At the age of eighteen, Boroumand traveled to Berlin to continue his education. He took with him a setar, which he called Roshanak, so that he could continue practicing music during his stay abroad. While living with the family of a physician in Berlin and completing his secondary education, he regularly attended concerts and gradually developed an interest in Western classical music, learning to play the piano as well.

After returning to Iran at the age of twenty-two, he continued studying musical notation and the Persian radif under Musa Ma'rufi. A year later, he returned to Germany to pursue medical studies. After six years, he developed a serious eye condition and traveled to Switzerland for treatment. He subsequently returned to Iran in 1935 and spent the remainder of his life in Tehran, in the Amiriyyeh district. The eye condition ultimately left him blind, and he remained so for the rest of his life.

From the late 1930s until the 1950s, Boroumand devoted himself primarily to the study and teaching of music. Owing to his proficiency in German, he also worked part-time as an instructor in schools and colleges.

At the invitation of the American ethnomusicologist Bruno Nettl, Boroumand traveled to Illinois, where he spent approximately one month introducing the Iranian dastgāh tradition. During his stay, he recorded portions of the Persian radif repertoire, recordings that are now preserved in the archives of the University of Illinois. In 2016, these recordings were made available in Iran to Mohsen Mohseni through Bruno Nettl from the University of Illinois archives.

Boroumand continued his training on the tar, setar, and santur, while furthering his study of the Persian radif under the guidance of Habib Samaei, Musa Ma'rufi, and Esma'il Ghahremani.

== Teaching career ==
In 1965, coinciding with the establishment of the music program at the Faculty of Fine Arts of the University of Tehran, Boroumand was invited by Mehdi Barkeshli to join the faculty as an instructor of the radif. He subsequently began teaching Iranian classical music in an academic setting. There, he taught the radif orally to students twice a week until his retirement in 1974.
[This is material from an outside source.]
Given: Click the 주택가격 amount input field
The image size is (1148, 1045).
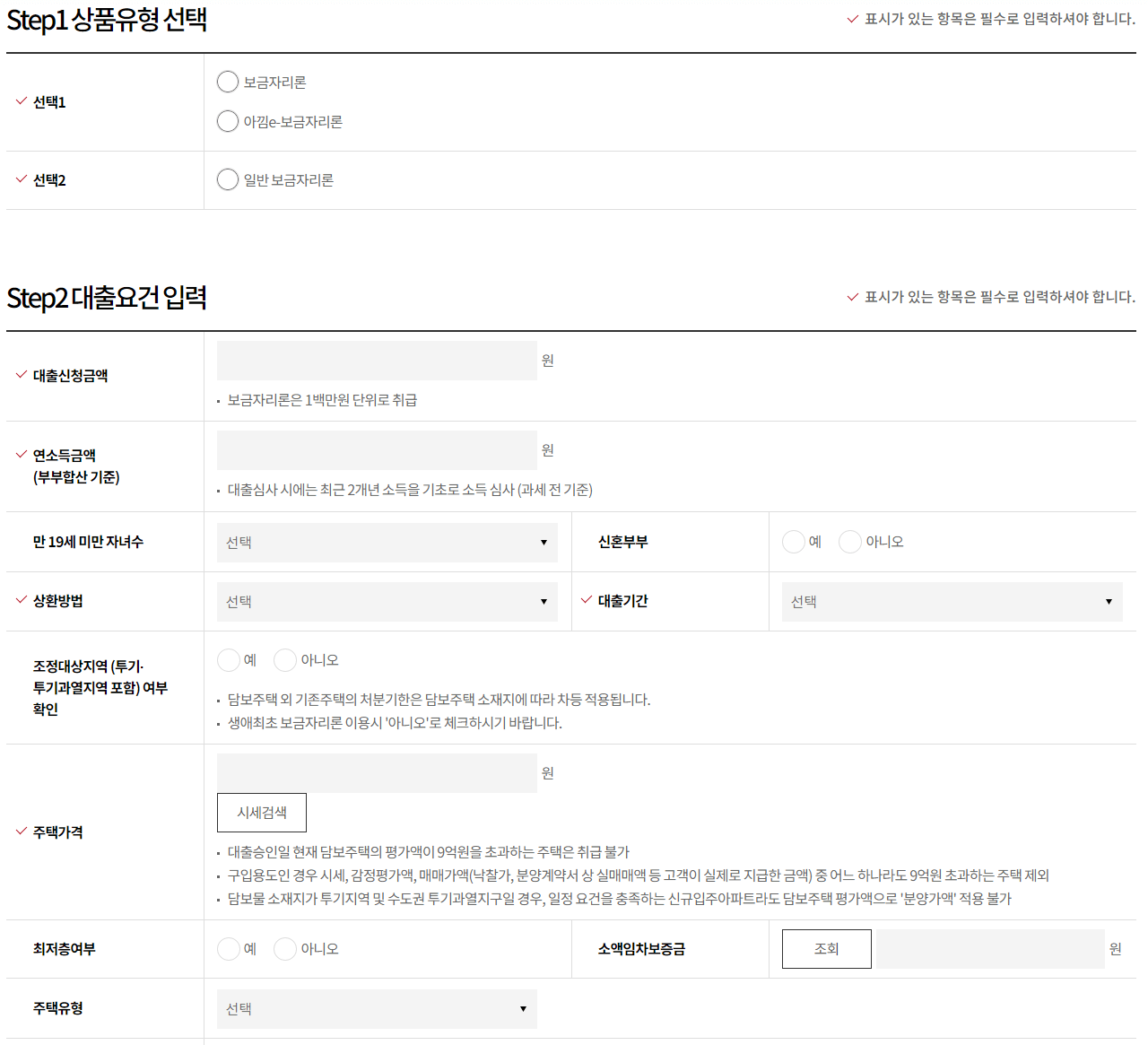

In the mid-1970s, following the establishment of the Center for the Preservation and Propagation of Iranian Music, he also began teaching at that institution. Several audio recordings of his classes have survived, including sessions in the Māhur mode featuring instruction given to Nour al-Din Razavi Servestani. In these recordings, Boroumand performs the complete radif repertoire on the setar and provides explanations regarding its performance and vocal interpretation.

== Students ==
Boroumand trained many of the leading musicians and vocalists of Iranian classical music, including Akbar Golpayegani (Golpa), Nasrollah Nassirpour, Mohammad-Reza Shajarian, Parisa, Parviz Meshkatian, Hossein Alizadeh, Foroud Garginpour, Mohammad-Reza Lotfi, Farrokh Mazhari, Dariush Tala'i, Majid Kiani, Jalal Zolfonun, Shahram Nazeri, Nasser Farhangfar, Masoud Shenasa, Razavi Servestani, Kamal Same'i, Ali-Akbar Shekarchi, and Mehdi Azarsina.

== Works and Legacy ==
Boroumand recorded the Radif of Mirza Abdollah, based on the version transmitted by Esma'il Ghahremani, on two separate occasions. His vocal radif repertoire was likewise based on the tradition transmitted by Seyyed Hossein Taherzadeh.
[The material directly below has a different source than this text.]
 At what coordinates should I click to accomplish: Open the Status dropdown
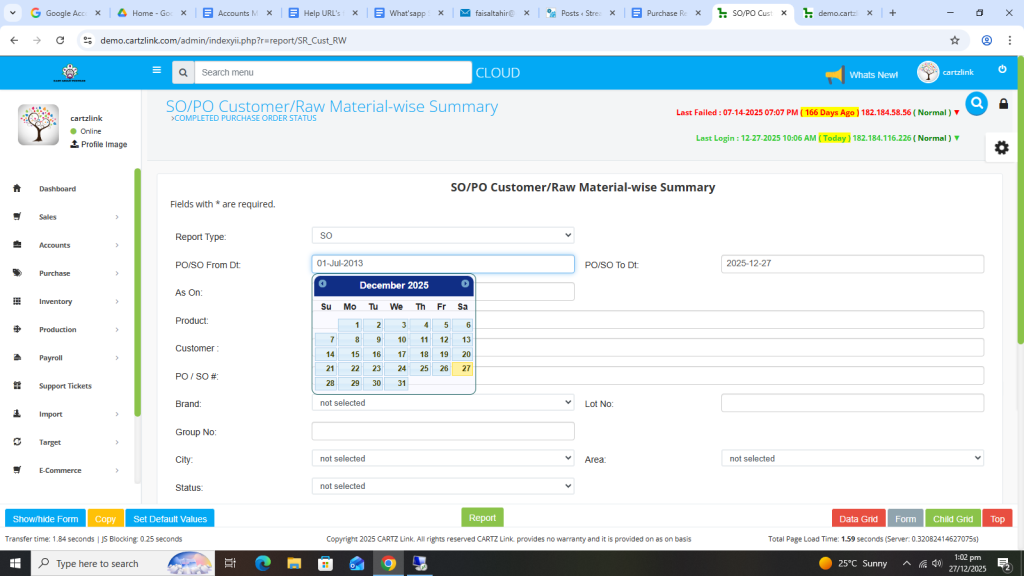442,486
His performance style on the tar and setar was rooted in the school of Darvish Khan, while his santur playing reflected the older santur tradition associated with Habib Samā'i.

The book Radif-e Sāzi-ye Musiqi-ye Sonnati-ye Iran ("Instrumental Radif of Traditional Iranian Music"), containing the Radif of Mirza Abdollah as transmitted by Boroumand, was transcribed by Jean During and published in Persian translation by Pirouz Sayyar in 1991 by Soroush Publications.

== Death ==
Boroumand died on 20 January 1977 (30 Dey 1355) and was buried in the Zahir od-Dowleh Cemetery in Tehran.